I’m picking at your book “If Only” and I REGRET I don’t make more time to read … I’m into the fifth chapter and I have to say it is odd combination of refreshing and convicting. You seem to avoid the tired clichés without inventing trademarked buzzwords that plague so much contemporary Christian writing (aka “if I invent new phrases people will attend my conferences”). I am long aware of my unsettled regrets, I have a list, but this book is poignant with the recent suicide of Robin Williams I was reminded of a haunting tragedy from my past that I was happy to have fade in my memory. I now recognize it was one “if only” that I wish I had dealt with, but not for the obvious reasons.

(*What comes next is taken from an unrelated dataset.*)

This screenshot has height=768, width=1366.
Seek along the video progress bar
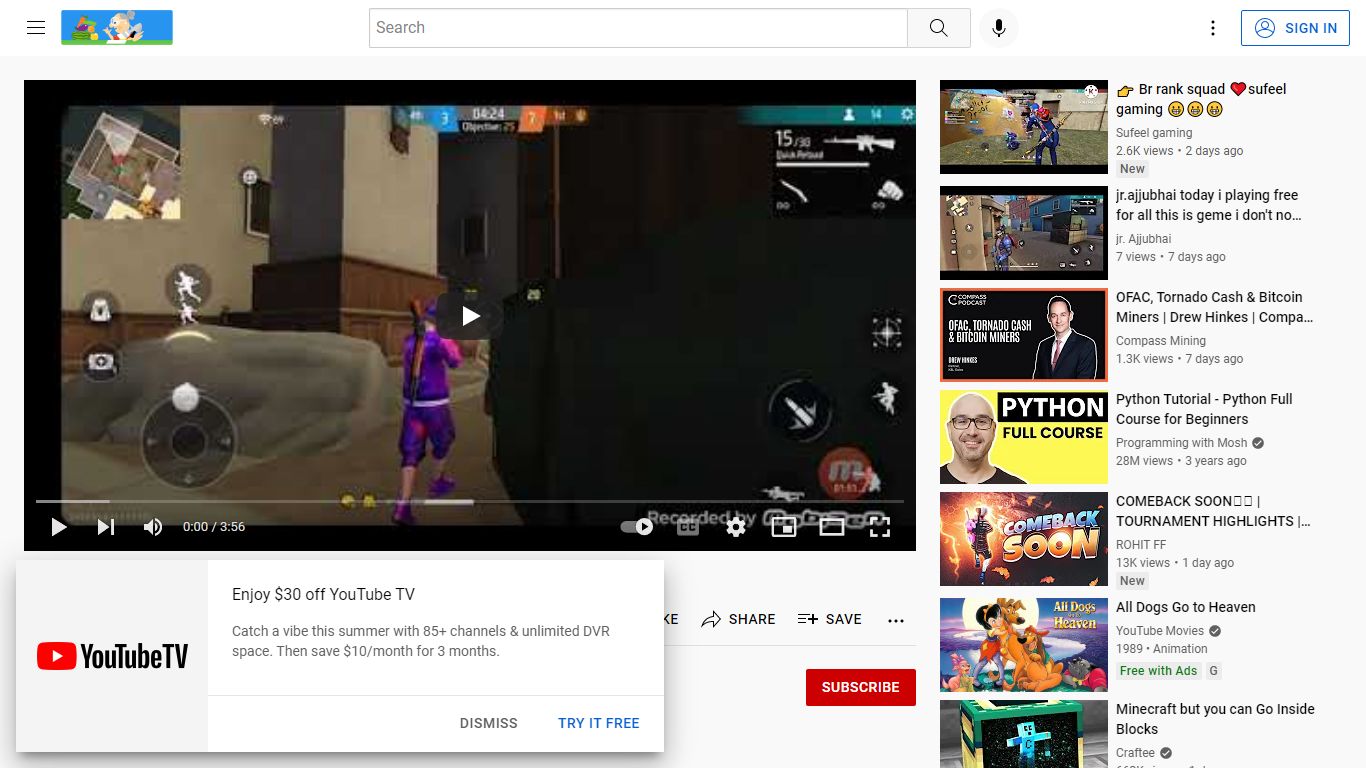470,501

This tragedy occurred about 15 years ago I was a small group leader at our old church. Our group was filled with individuals and couples in various levels of dysfunction, and as a small group leader in a lay-leadership church, my wife and I tried our best to “pastor” the members of the group although I can honestly say I was never called nor particularly gifted to be a pastor. A newcomer to our church attended our small group a couple of times – he was a new Christian, struggling with alcoholism and a disintegrating relationship with his wife. I think his name was Jim, but I’m honestly not sure … I don’t think I knew him more than a month. One night I received a call from him … he was distraught … his wife was ending their relationship … I think she was seeing someone else … I barely remember the conversation, but I tried the best to encourage him. I don’t remember all that was said, but I remember by the time I hung up the phone he seemed at least calm and resolved to “seek Jesus”.

A few hours later I got a call from a mutual friend who was actually the one who had invited Jim to our church. He told me that Jim confronted his wife in the parking lot of a bar with a gun, and killed himself with a gunshot to the head. [Read more]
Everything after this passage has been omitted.